Segment Start: DATASET CONTENT

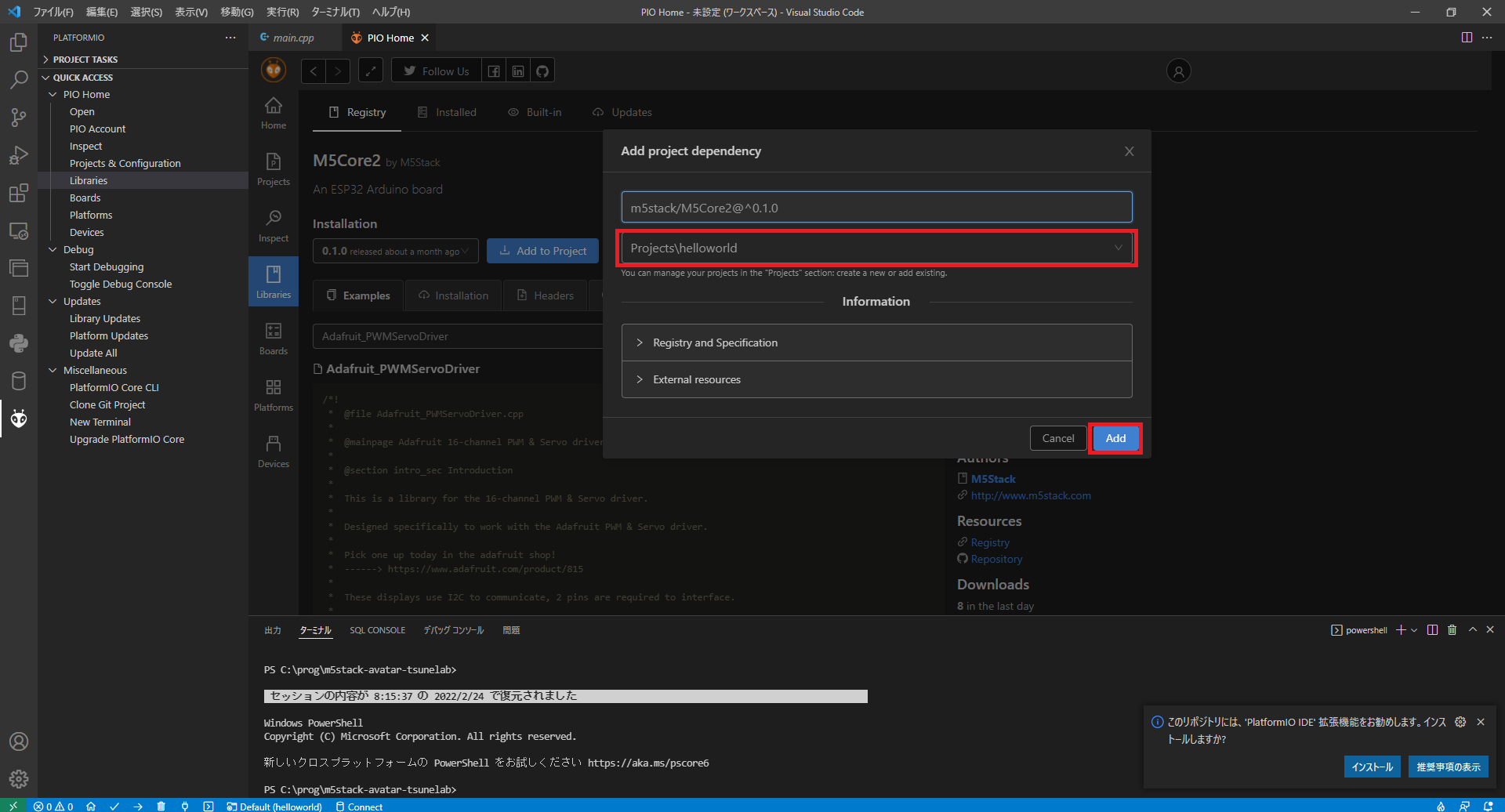Toggle the split editor layout icon top right
This screenshot has height=812, width=1505.
tap(1467, 37)
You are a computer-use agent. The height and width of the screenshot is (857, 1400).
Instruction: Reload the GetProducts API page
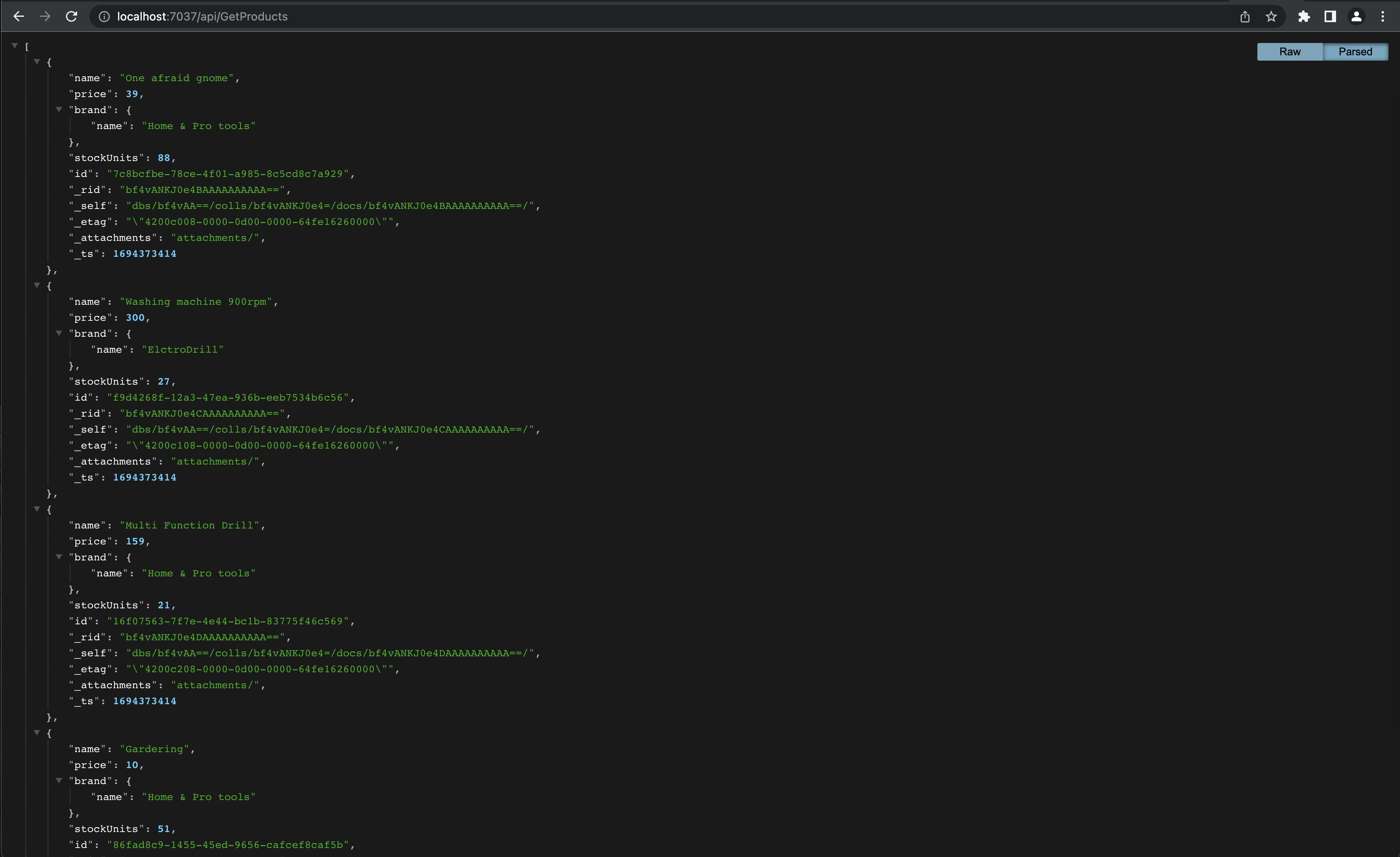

Segment End: DATASET CONTENT

REQUIREMENT.
In the copy, leave out all pictures, and retype exactly each line from the one with "You are a computer-use" through the last line of the entries.

RESPONSE AREA.
You are a computer-use agent. The height and width of the screenshot is (857, 1400).
Instruction: Reload the GetProducts API page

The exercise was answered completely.